- ЗАДАНИЕ A -
Переведите на английский язык предложение из текста ниже: «Автор «Зимних заметок о летних впечатлениях» продолжал, таким образом, сложившуюся уже в русской литературе традицию».
::: ТЕКСТ :::
Зимние воспоминания о летних впечатлениях достоевский о чем

Впервые опубликовано в журнале «Время» (1863. № 2. С. 289–318; № 3. С. 323–362) с подписью: Федор Достоевский.

По жанру «Зимние заметки о летних впечатлениях» – своеобразные художественные очерки. Это – путевые записки. Мысль о создании произведения такого рода была подсказана Достоевскому, вероятно, его братом, который писал ему 18 июня 1862 г.: «Да написал бы ты в Париже что-нибудь для „Времени“. Хоть бы письма из-за границы».[224] К предложению брата, который был его соредактором по журналу «Время», Достоевский отнесся весьма сочувственно. В письме к H. H. Страхову из Парижа от 26 июня (8 июля) 1862 г. он писал: «Мне приходится еще некоторое время пробыть в Париже, и потому хочу, не теряя времени, обозреть и изучить его, не ленясь Не знаю, напишу ли что-нибудь? Если очень захочется, почему не написать и о Париже, но вот беда: времени тоже нет. Для порядочного письма из-за границы нужно все-таки дня три труда, а где здесь взять три дня?».

Приветствуя появление в 1857 г. отдельного издания «Писем об Испании» В. П. Боткина, Н. Г. Чернышевский писал, что «путешествия везде составляют самую популярную часть литературы».[225] Назвав лучшие книги этого рода, вышедшие в России в 1836–1846 гг., Чернышевский сетовал по поводу того, что в следующее десятилетие их было значительно меньше.

Автор «Зимних заметок о летних впечатлениях» продолжал, таким образом, сложившуюся уже в русской литературе традицию. Приступив к работе, Достоевский, вероятно, просмотрел некоторые из путевых очерков своих предшественников. Он внимательно перечитал «Письма русского путешественника» H. M. Карамзина и «Письма из-за границы» Д. И. Фонвизина (см. с. 389–393). В поле зрения Достоевского находились и позднейшие многочисленные путевые очерки, письма из-за границы, статьи, в которых освещалась под разными углами зрения общественная, культурная и политическая жизнь Западной Европы. Учтен был Достоевским и опыт Генриха Гейне как автора «Путевых картин» (1824–1828).
::: ИСХОДНЫЕ ДАННЫЕ :::
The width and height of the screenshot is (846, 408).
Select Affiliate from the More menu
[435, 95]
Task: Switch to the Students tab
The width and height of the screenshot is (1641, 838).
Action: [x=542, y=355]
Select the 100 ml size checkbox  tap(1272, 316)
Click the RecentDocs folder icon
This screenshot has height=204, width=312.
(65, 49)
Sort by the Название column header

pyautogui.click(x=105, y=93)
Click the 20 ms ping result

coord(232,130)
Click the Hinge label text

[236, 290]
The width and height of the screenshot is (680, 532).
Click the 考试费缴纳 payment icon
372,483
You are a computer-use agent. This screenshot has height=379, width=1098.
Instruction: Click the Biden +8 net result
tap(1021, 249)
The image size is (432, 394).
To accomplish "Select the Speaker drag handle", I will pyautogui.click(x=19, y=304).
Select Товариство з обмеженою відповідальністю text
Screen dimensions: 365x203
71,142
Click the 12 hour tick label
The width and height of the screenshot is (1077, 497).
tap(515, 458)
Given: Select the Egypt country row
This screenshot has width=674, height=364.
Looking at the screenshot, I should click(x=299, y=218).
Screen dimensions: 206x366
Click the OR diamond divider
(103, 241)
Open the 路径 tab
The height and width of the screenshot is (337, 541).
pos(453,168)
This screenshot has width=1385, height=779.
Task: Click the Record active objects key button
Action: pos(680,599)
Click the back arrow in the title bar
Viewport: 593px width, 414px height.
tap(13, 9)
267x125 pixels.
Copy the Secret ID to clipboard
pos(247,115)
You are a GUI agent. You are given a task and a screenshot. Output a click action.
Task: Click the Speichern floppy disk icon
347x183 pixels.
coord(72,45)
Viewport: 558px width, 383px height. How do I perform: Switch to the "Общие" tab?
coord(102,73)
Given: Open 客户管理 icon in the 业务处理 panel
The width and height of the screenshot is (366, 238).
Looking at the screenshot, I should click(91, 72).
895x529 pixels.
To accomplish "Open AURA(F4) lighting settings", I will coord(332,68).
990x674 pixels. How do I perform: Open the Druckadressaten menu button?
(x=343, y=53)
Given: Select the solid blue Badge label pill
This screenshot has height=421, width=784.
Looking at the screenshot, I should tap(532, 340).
:::
- ЗАДАНИЕ B -
Выведите строки записей от строки со словами «267x125 pixels.» до конца записей включительно, заменив в них «pixels» на «px». Остальное не меняйте и приведите только эти строки.

- ПОЛНЫЙ ОТВЕТ A -
The author of "Winter Notes on Summer Impressions" was thus continuing a tradition that had already taken shape in Russian literature.

- ПОЛНЫЙ ОТВЕТ B -
267x125 px.
Copy the Secret ID to clipboard
pos(247,115)
You are a GUI agent. You are given a task and a screenshot. Output a click action.
Task: Click the Speichern floppy disk icon
347x183 px.
coord(72,45)
Viewport: 558px width, 383px height. How do I perform: Switch to the "Общие" tab?
coord(102,73)
Given: Open 客户管理 icon in the 业务处理 panel
The width and height of the screenshot is (366, 238).
Looking at the screenshot, I should click(91, 72).
895x529 px.
To accomplish "Open AURA(F4) lighting settings", I will coord(332,68).
990x674 px. How do I perform: Open the Druckadressaten menu button?
(x=343, y=53)
Given: Select the solid blue Badge label pill
This screenshot has height=421, width=784.
Looking at the screenshot, I should tap(532, 340).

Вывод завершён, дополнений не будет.